To see why, all we have to do is examine the five-year period preceding this one, which ended in one of the worst economic crises of the postwar years:
There's a similar trajectory from larger initial growth (the economy endured a brief recession in 2001, but the Dow actually bottomed out in late 2002) toward smaller and smaller growth rates, before sales collapse entirely. This does not necessarily mean that the economy will sputter out as retail sales tighten further. In fact, the growth of the 1990s shows a somewhat different trajectory:
No expansion lasts forever, but some end much more violently than others -- the end of the dot-com expansion never pushed this year-over-year three-month average into negative territory, as it bottomed out at a 1.7% growth rate in September 2001.

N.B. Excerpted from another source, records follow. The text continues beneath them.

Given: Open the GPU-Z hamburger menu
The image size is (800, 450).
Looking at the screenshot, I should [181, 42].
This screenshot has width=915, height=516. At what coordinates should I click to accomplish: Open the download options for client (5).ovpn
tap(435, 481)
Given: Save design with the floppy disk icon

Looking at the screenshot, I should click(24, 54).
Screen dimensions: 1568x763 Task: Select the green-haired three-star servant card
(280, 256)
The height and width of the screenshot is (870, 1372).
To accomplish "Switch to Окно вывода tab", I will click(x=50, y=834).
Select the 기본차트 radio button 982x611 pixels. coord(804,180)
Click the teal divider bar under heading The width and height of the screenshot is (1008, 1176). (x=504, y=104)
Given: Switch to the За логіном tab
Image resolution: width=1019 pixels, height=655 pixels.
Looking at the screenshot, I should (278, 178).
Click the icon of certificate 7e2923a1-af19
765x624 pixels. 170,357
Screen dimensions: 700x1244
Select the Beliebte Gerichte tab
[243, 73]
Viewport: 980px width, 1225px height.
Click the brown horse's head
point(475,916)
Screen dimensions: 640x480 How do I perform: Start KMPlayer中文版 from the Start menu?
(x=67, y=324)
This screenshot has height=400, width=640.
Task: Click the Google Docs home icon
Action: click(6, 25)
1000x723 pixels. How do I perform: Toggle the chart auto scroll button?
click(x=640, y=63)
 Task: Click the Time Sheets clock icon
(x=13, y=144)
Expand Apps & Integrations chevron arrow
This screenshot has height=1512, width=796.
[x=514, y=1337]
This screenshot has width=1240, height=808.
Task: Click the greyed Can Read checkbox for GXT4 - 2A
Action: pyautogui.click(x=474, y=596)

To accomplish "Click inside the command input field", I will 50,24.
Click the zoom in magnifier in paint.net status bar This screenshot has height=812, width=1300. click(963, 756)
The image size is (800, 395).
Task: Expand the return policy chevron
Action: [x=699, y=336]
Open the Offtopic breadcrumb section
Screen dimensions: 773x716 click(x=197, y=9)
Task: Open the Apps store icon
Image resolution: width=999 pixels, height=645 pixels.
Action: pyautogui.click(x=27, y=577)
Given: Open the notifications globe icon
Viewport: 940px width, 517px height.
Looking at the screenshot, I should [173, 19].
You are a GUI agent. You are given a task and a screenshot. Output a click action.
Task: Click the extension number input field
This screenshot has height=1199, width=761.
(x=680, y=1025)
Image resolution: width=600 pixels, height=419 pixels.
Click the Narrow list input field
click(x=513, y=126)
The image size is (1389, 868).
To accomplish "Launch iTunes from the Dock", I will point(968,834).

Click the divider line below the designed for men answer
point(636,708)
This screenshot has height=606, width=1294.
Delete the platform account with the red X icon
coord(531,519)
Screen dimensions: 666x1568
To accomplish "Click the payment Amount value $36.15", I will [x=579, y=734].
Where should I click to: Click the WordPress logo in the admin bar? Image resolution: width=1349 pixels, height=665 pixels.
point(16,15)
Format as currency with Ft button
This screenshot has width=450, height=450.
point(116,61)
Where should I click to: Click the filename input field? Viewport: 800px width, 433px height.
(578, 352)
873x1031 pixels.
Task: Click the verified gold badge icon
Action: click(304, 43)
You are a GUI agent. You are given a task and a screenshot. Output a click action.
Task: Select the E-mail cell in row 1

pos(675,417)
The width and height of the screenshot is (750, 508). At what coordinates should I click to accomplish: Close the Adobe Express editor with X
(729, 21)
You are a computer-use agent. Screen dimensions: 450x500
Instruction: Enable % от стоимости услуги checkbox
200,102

What sectors of the economy are propping up American retail sales today? Despite the fact that auto sales were a smaller slice of the overall sales pie, this sector continues to be one of the nation's strongest -- its 9.5% year-over-year improvement in March was by far the largest of any sector tracked by the Census Bureau, and that's been the case for quite a few of the months following the recession's end:
The only sector to put together similarly impressive year-over-year growth so consistently is the nonstore retail sector, which includes e-commerce retailers such as Amazon.com.
Over the last few years, these two sectors of the American retail economy -- along with gas stations and building-supply retailers such as Home Depot -- have been key drivers of retail strength, making up for the weaknesses of other crucial sectors since 2009. The following chart shows just how much several major retail sectors have grown monthly sales since March 2009:
This chart contains a few surprises, particularly in the revelation that neither food service nor health and beauty (a sector that includes retail-level pharmaceutical drug sales) has produced even average growth over the past five years. Electronics stores, which have suffered a stock market bloodbath in 2014, have failed to improve monthly sales by so much as 10% over March 2009, which should be an incredibly easy starting point to beat in the first place.
March offered some strong retail sales numbers, but that doesn't mean the economy has years of growth ahead. For the moment, however, there appears no reason to panic -- the American consumer is still buying and the American economy is still growing. The next few months of retail sales reports may wind up becoming more important than most as we head further into a period of slowing long-term growth.